Changes in Napo 4.17
In connection with the support for the Launchpad Mini (see below), the mechanism had to be changed. The Launchpad Mini can send only on channel 1, which on the other hand is often used for keyboards. Now the following holds:
- When setting the default configuration, always channel 1 is used. It is not anymore necessary to press a Launchpad button for channel detection or to enter a channel number manually.
- A Launchpad MK2 can be set to channel 1, but this is not mandatory, because control messages of Launchpads are now detected by the device name instead of the channel.
- So it is possible without problems to use a Launchpad and at the same time receive note messages on channel 1 from a keyboard, even if the Launchpad sends on channel 1, too.
- On the other hand no control messages of other buttons can be processed on channel 1 if a Launchpad is connected. If, additionally to the Launchpad, you would like to use other buttons for control purposes, these buttons must send on a different channel.
Using a Launchpad Mini
Starting with Napo 4.17, the Launchpad Mini is supported as well. With the Mini model, it is not possible to control the button lamps via RGB values, but there is only a small selection of predefined colours available. Distinguishing stop types etc. by colours is not feasible here. We decided for the colors that are shown here with the Jeux d'orgues Mini app as example:
Using a Launchpad X
The Launchpad X is supported starting with Napo 5.3.
Other Launchpad Models
Napo 5.6 includes experimental support for all currently know Launchpad models.
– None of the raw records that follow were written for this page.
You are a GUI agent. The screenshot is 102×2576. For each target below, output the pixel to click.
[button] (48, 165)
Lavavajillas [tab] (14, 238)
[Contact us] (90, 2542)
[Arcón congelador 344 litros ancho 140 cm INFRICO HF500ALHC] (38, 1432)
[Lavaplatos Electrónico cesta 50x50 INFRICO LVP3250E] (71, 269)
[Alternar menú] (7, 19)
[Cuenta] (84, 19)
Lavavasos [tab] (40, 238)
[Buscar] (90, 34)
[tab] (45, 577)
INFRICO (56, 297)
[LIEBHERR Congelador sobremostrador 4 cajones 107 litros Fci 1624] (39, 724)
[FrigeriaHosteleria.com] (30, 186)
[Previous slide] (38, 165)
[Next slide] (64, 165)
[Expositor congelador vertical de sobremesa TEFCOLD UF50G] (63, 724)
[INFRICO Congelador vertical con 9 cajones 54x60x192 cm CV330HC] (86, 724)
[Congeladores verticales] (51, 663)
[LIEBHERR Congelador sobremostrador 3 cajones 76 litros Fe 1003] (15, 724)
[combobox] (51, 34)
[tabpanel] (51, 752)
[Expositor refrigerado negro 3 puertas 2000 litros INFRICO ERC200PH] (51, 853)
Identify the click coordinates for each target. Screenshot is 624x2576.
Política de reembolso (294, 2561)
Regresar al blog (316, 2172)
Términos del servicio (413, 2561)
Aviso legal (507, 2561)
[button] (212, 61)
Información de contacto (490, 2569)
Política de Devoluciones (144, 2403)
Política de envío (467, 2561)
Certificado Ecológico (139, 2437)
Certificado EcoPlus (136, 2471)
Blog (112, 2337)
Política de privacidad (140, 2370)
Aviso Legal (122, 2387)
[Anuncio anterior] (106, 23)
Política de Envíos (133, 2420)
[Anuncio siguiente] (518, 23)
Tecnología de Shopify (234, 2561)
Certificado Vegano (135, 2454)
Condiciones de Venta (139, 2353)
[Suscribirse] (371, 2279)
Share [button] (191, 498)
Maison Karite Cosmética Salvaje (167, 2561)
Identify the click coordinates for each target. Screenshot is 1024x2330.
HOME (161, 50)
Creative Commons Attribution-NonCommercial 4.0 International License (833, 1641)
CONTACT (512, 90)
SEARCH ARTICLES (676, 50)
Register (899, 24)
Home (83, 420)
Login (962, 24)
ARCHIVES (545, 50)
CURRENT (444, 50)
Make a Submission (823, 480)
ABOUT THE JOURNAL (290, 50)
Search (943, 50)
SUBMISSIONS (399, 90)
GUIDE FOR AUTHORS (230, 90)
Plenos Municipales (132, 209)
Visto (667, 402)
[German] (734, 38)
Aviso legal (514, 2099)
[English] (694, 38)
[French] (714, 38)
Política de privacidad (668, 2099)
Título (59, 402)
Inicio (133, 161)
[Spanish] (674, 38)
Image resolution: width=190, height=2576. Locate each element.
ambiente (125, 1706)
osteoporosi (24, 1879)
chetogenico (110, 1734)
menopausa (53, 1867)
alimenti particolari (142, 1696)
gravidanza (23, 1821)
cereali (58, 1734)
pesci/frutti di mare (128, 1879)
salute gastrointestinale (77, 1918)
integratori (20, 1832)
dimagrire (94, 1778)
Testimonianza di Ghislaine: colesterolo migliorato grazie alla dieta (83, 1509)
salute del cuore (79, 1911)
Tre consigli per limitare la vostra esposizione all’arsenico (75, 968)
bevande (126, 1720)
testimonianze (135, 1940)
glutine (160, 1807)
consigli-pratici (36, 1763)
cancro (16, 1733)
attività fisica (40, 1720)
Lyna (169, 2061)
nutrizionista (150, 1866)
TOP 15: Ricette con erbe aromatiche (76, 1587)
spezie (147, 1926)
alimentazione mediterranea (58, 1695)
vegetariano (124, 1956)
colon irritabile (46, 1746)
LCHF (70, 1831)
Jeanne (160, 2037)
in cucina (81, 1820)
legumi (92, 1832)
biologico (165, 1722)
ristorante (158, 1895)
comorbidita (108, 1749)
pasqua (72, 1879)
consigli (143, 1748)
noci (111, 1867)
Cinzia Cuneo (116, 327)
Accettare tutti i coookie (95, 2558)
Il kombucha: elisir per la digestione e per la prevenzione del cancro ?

These are (see Wikipedia):
|Launchpad Mini MK2||2015|
|Launchpad Pro MK3||2020|
|Launchpad Mini MK3||2020|
Support for models other than Launchpad MK2, Mini and X is not tested but was developed using the programming references (which leave much to be desired). Hence, feedback regarding the behaviour of these models when used with Napo is welcome.
Launchpads under macOS
Under macOS one can have several Napo app on the screen, but of course not all of them should respond to a Napo command at the same time. Starting with version 5.4, only a Napo app which at this time owns the main window is controlled by the Launchpad, unless it has background operation enabled. When changing to another Napo app, the lights of the Launchpads are adjusted accordingly.